* [Source data]
────────
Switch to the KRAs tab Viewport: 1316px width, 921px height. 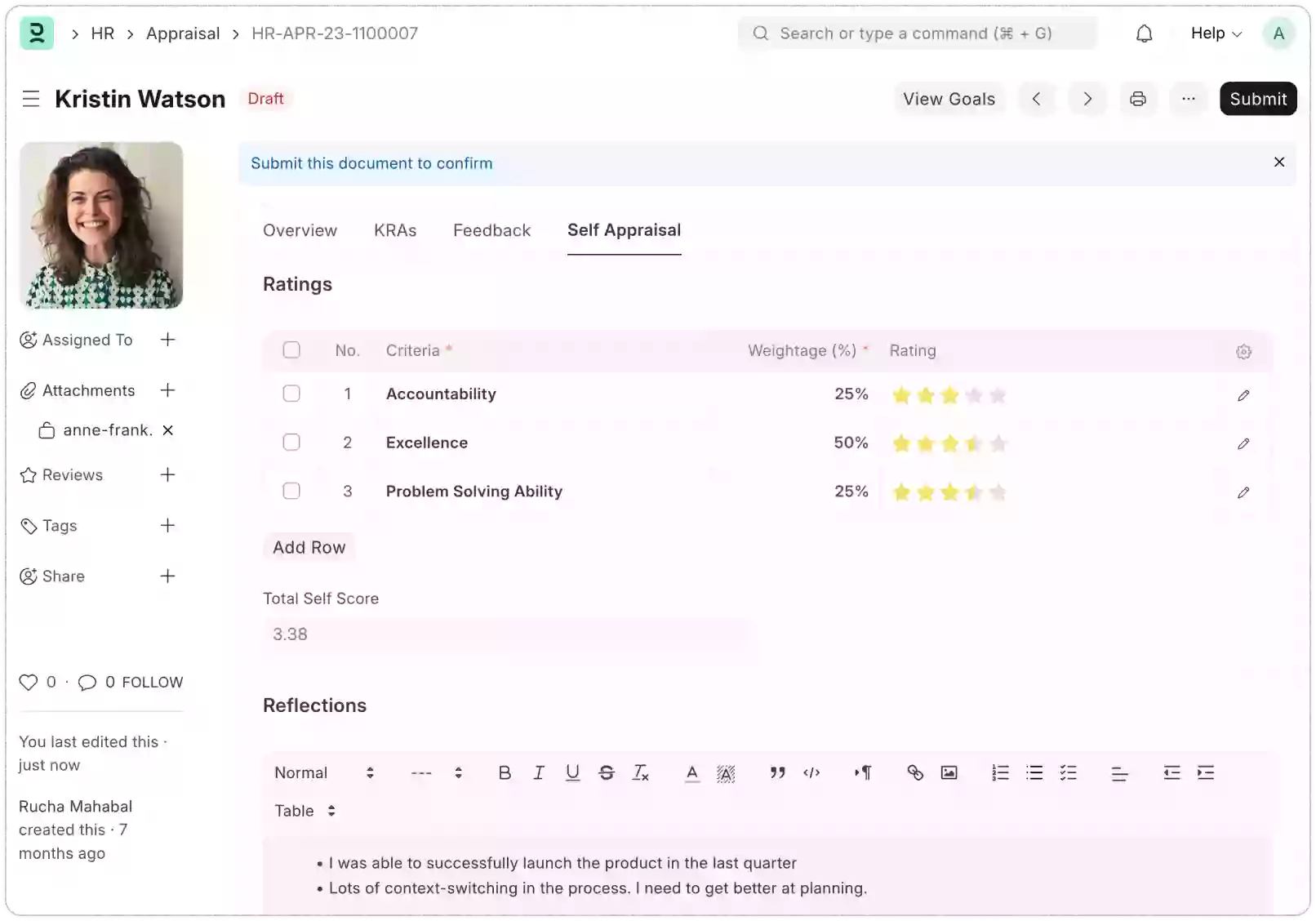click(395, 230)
────────
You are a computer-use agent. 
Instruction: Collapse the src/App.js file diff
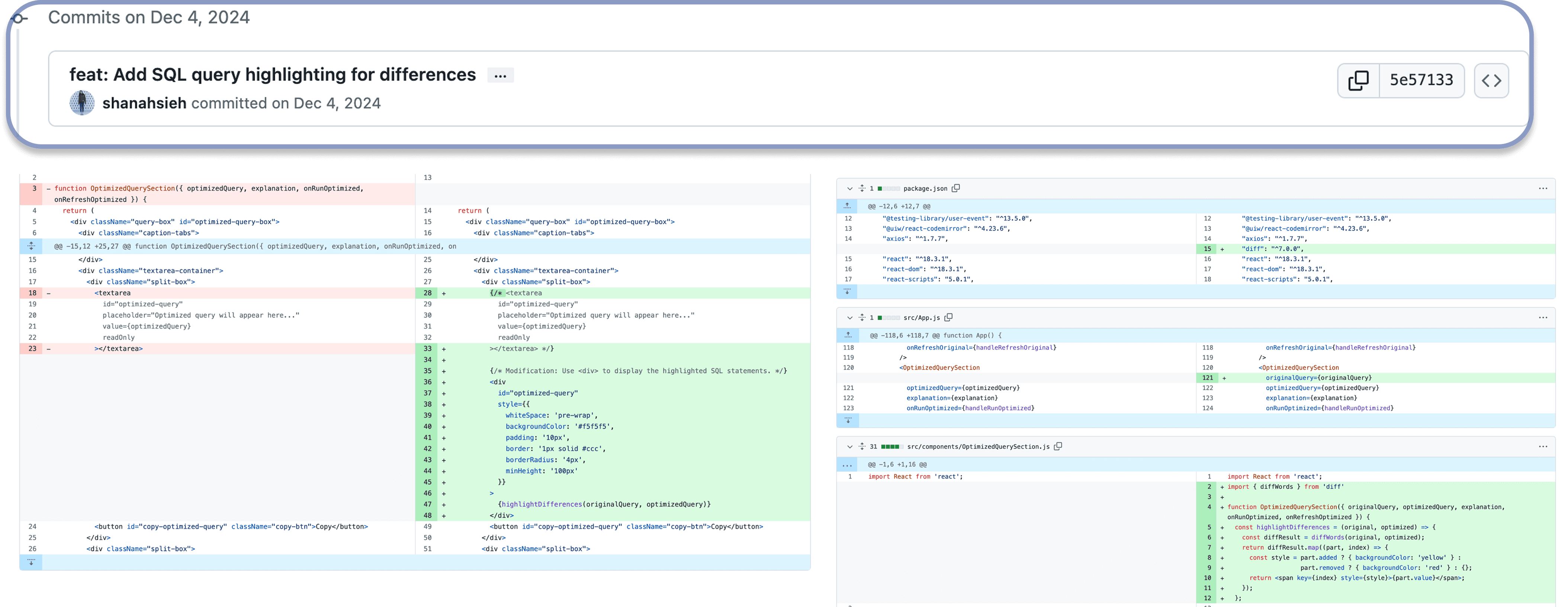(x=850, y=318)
────────
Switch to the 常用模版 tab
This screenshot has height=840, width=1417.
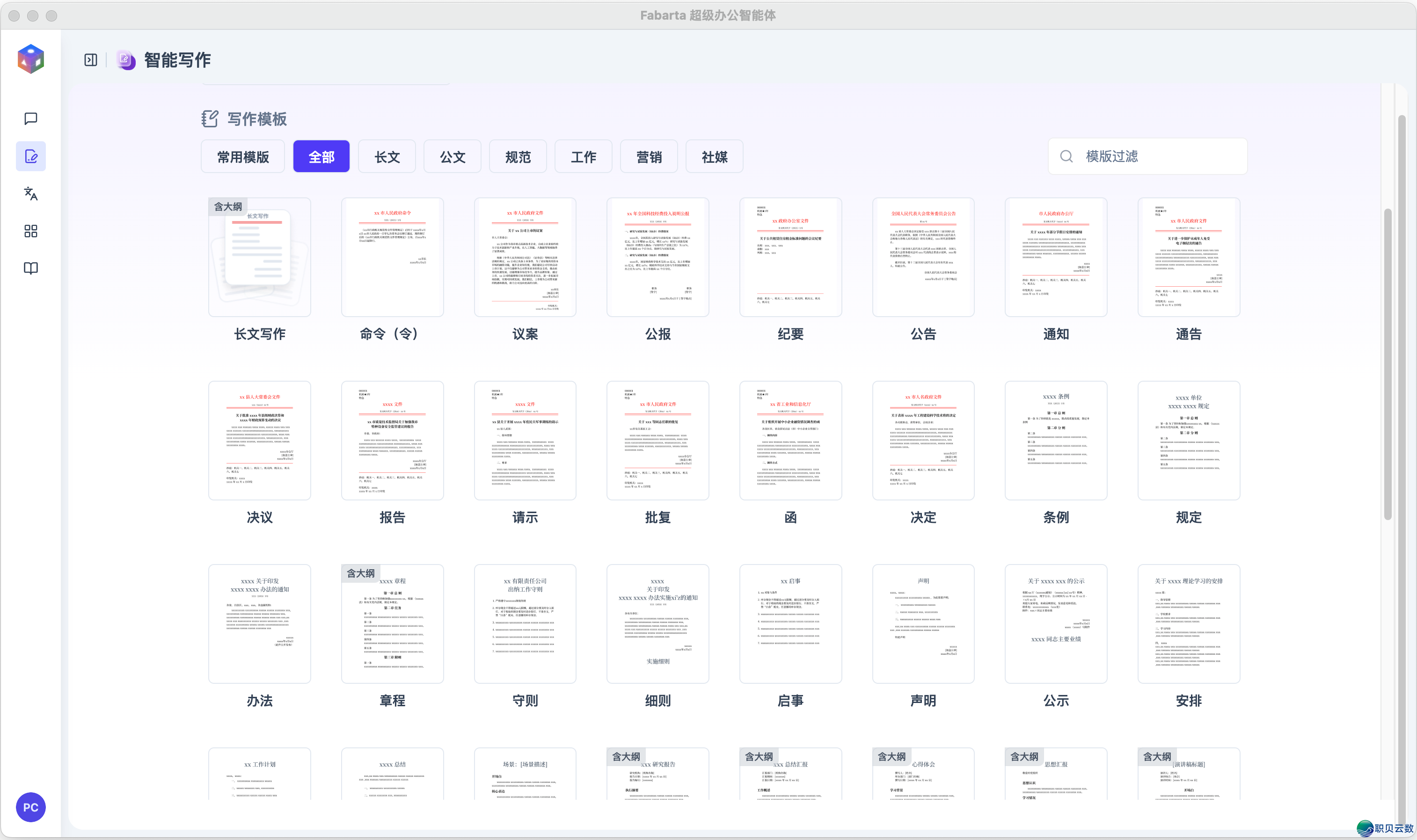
────────
* [Problem to work on] Your answer should consist only of the lines above between the line holding "Switch to the 常用模版 tab" and the line holding "This screenshot has height=840, width=1417.", inclusive, each transcribed exactly.

* [Result of this task]
Switch to the 常用模版 tab
This screenshot has height=840, width=1417.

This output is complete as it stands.